1.2 Onderzoeksvragen

De parlementaire enquêtecommissie opsporingsmethoden heeft de aanbevelingen in hoofdstuk 10 van haar eindrapport geformuleerd als beslispunten (Kamerstuk 24 072, nr. 25, 1995-1996.) Deze beslispunten zijn in het debat in de Kamer over het eindrapport overgenomen of geamendeerd. Het debat in de Kamer leidde tot een definitieve lijst van beslispunten. De beslispunten vormen de neerslag van het oordeel van de Kamer over het rapport van de parlementaire enquêtecommissie opsporingsmethoden. De commissie heeft deze beslispunten dan ook als uitgangspunt gehanteerd bij de inrichting van dit evaluatie-onderzoek. In bijlage 1 is een overzicht gegeven van de definitieve beslispunten.

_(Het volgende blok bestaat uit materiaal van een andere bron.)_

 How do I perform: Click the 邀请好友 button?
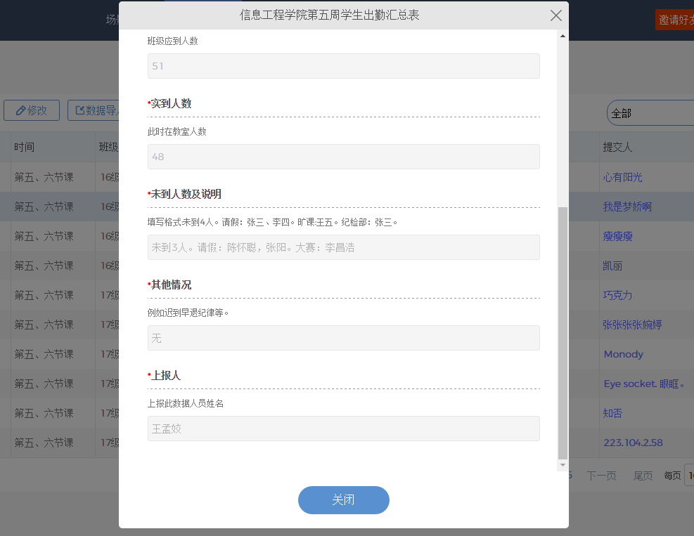click(x=674, y=20)
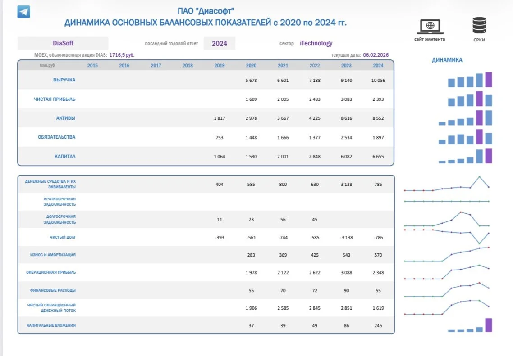This screenshot has width=513, height=356.
Task: Select the net debt line sparkline
Action: tap(447, 237)
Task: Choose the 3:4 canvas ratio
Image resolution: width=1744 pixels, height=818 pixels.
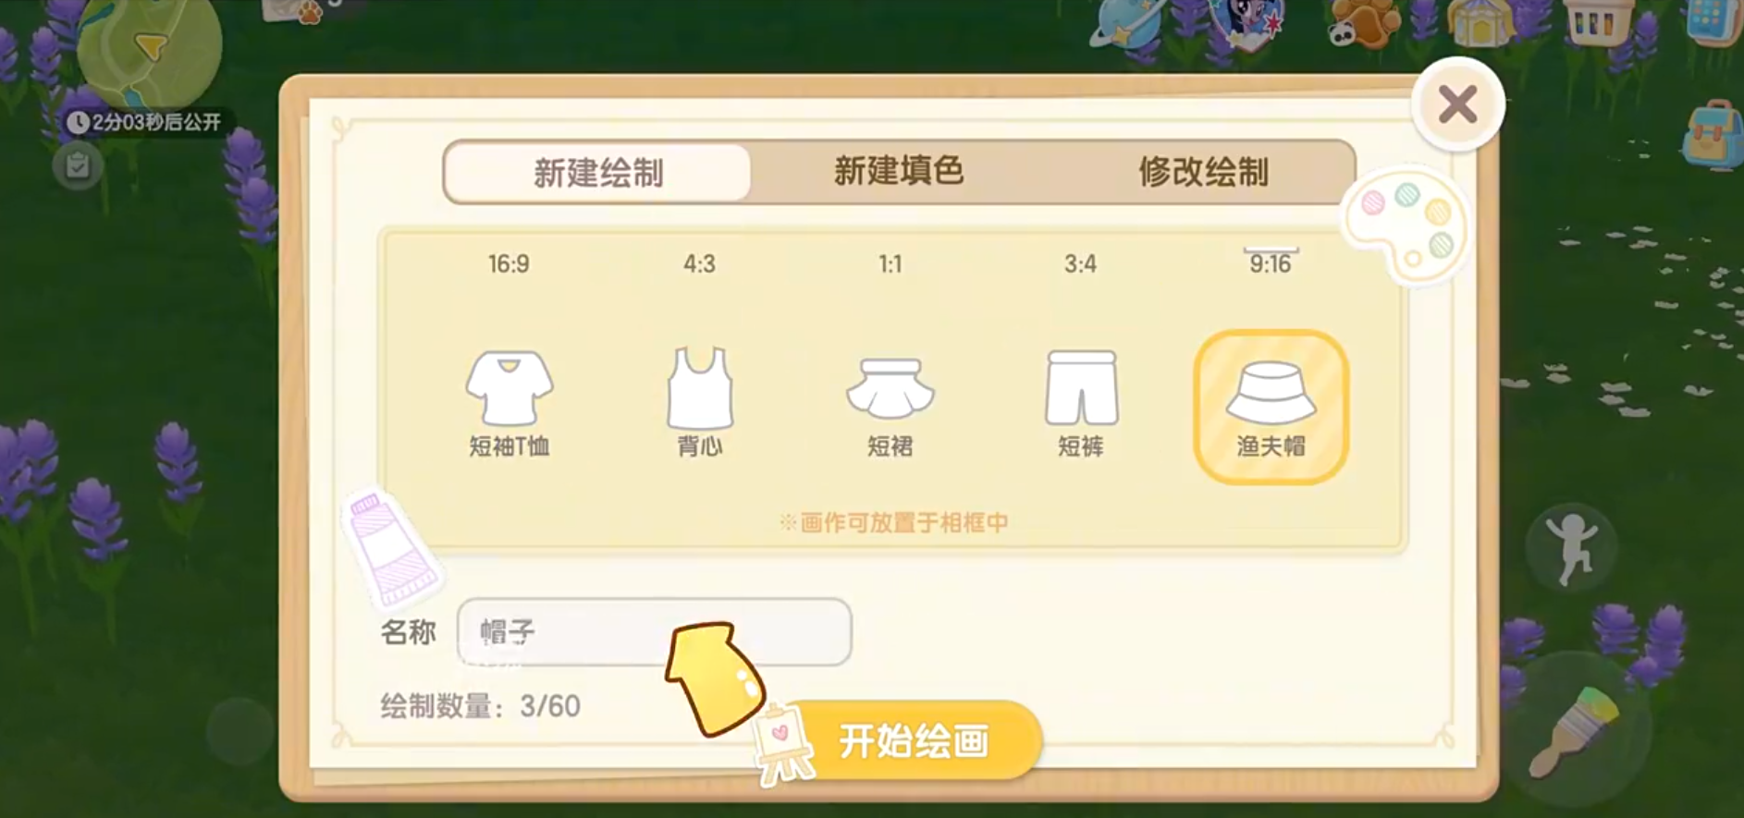Action: tap(1080, 264)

De commissie heeft een onderscheid gemaakt tussen verschillende typen onderzoeksvragen:

- hoofdvragen omtrent de crisis in de opsporing
- onderzoeksvragen naar aanleiding van de beslispunten

De beantwoording van de onderzoeksvragen naar aanleiding van de beslispunten kan gebruikt worden om een antwoord te geven op de meer algemene hoofdvragen rond de crisis in de opsporing. De hoofdvragen hebben een beoordelend karakter, terwijl de onderzoeksvragen naar aanleiding van de beslispunten primair feitelijk zijn. De hoofdvragen in dit onderzoek zijn hieronder weergegeven. De onderzoeksvragen naar aanleiding van de beslispunten worden steeds aan het begin van de desbetreffende paragraaf weergegeven.

Normeringscrisis

a. Is voor de praktijk van de opsporing nu voldoende duidelijk welke normen (gaan) gelden voor de opsporing? b. Is de feitelijke inzet van opsporingsmethoden in de praktijk in overeenstemming met de normen? c. In hoeverre en op welke wijze hebben interne organisatierichtlijnen van politie, bijzondere opsporingsdiensten en het openbaar ministerie (inclusief de Centrale toetsingscommissie) bijgedragen aan de normering van opsporingsmethoden? d. Is er sprake van consistentie tussen wetgeving, jurisprudentie en organisatierichtlijnen ten aanzien van het gebruik van opsporingsmethoden? e. Vindt voldoende vastlegging van de activiteiten van opsporingsambtenaren plaats? f. Bestaat er noodzaak tot nadere normering van activiteiten van politie en openbaar ministerie met betrekking tot opsporing of ordehandhaving?

Organisatiecrisis

a. Zijn de bevoegdheden van alle betrokkenen rond de inzet en de controle van opsporingsmethoden in de praktijk helder en wordt conform deze bevoegdheden gewerkt? b. Is de samenwerking tussen betrokken organisaties adequaat? Vindt coördinatie en afstemming binnen de opsporingsorganisaties in voldoende mate plaats? c. Hoe is de vastlegging van de activiteiten van opsporingsambtenaren georganiseerd?

Gezagscrisis

a. Zijn de onderlinge verhoudingen tussen functionarissen en organisaties in de opsporing verbeterd en werkbaar? b. Wordt op verantwoorde wijze gezag uitgeoefend over de inzet van opsporingsmethoden door het openbaar ministerie? c. Bestaat er duidelijkheid over de wijze en de inhoud van de gezagsuitoefening door het openbaar ministerie? d. Heeft de gezagsuitoefening door het openbaar ministerie daadwerkelijk effect op het functioneren van de politie met betrekking tot de opsporing? e. Is controle op het gebruik van opsporingsmethoden door rechter-commissaris en korpsbeheerders adequaat?